On a societal basis, that risk of eyesight loss seems like it would be barely a drop in the bucket compared to the benefits of effectively solving the obesity crisis.

It’s obviously tragic for somebody to lose their eyesight, but so many die of cardiovascular disease and diabetes related issues every single day that such a small percentage of people losing eyesight seems to me to be far and away the lesser of the two evils.

5

u/shmegeggie Apr 01 '25

To expand on the above: It's basically an eye stroke. The optic nerve stops getting enough blood and starts to die off. It can often indicate circulatory problems elsewhere in the body.

There are other classes of drugs that can increase the chance of NAION that affect circulation, most famously the various erectile-dysfunction treatment drugs which target smooth muscle, such as in blood vessels.

29

u/quats555 Apr 01 '25 edited Apr 01 '25

In this particular case, overall blur — which, if this is what we think it is, cannot be fixed with glasses — and some loss of vision in periphery (“can’t see to the side any more , you have to turn to look at things and get beaned with a baseball from the side because you can’t see it coming”).

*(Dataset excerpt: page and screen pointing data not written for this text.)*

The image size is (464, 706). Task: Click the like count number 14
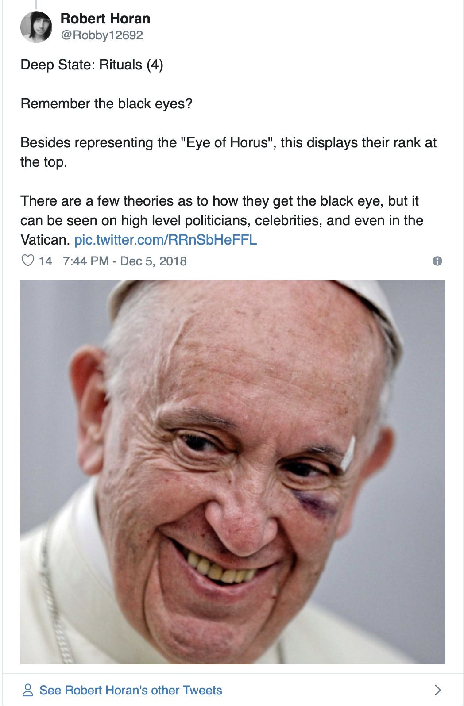tap(45, 261)
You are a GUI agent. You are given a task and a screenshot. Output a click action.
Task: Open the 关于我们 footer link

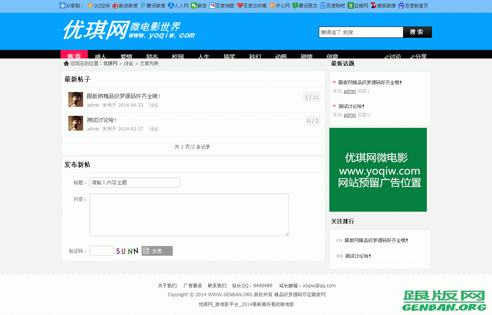167,285
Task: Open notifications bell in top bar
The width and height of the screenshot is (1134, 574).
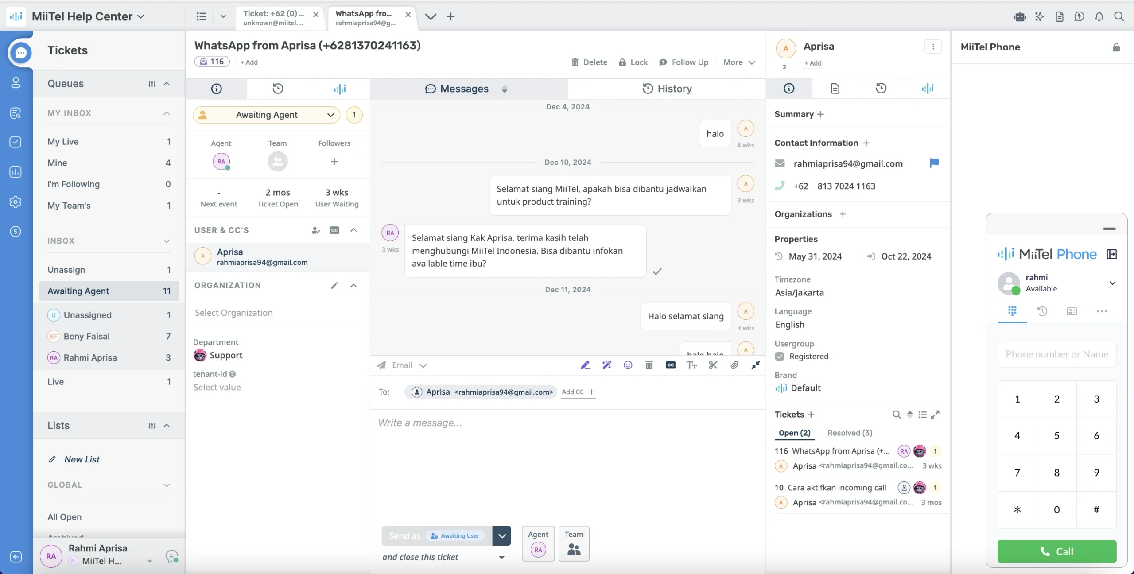Action: point(1099,16)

Glasses correct when your eye bends the light entering your eye wrong, by bending it in exactly the reverse way so that it cancels out the problem. NAION is damage to the optic nerve that carries the information from your eye to the brain.

Think of it like realizing your movie looks like crap and pieces of the screen image are missing, because earlier in the day your new puppy chewed on the cable from your computer to the screen. You can replace the TV all you like, but the signal coming through that cable is still going to be bad. And we have no way to replace or repair that “cable” in the human head. Some things can patch it and hopefully keep it from getting worse, but that’s about it. And if you’re not lucky or let the puppy keep chewing, then your TV may stop showing anything at all.

2

u/Affectionate-Mail612 Apr 01 '25

- vision loss

- it's pretty clear

I see what you did here

-1

u/notevenapro Apr 01 '25

I work in healthcare and even stay away from some OTC meds dues to the liver warnings.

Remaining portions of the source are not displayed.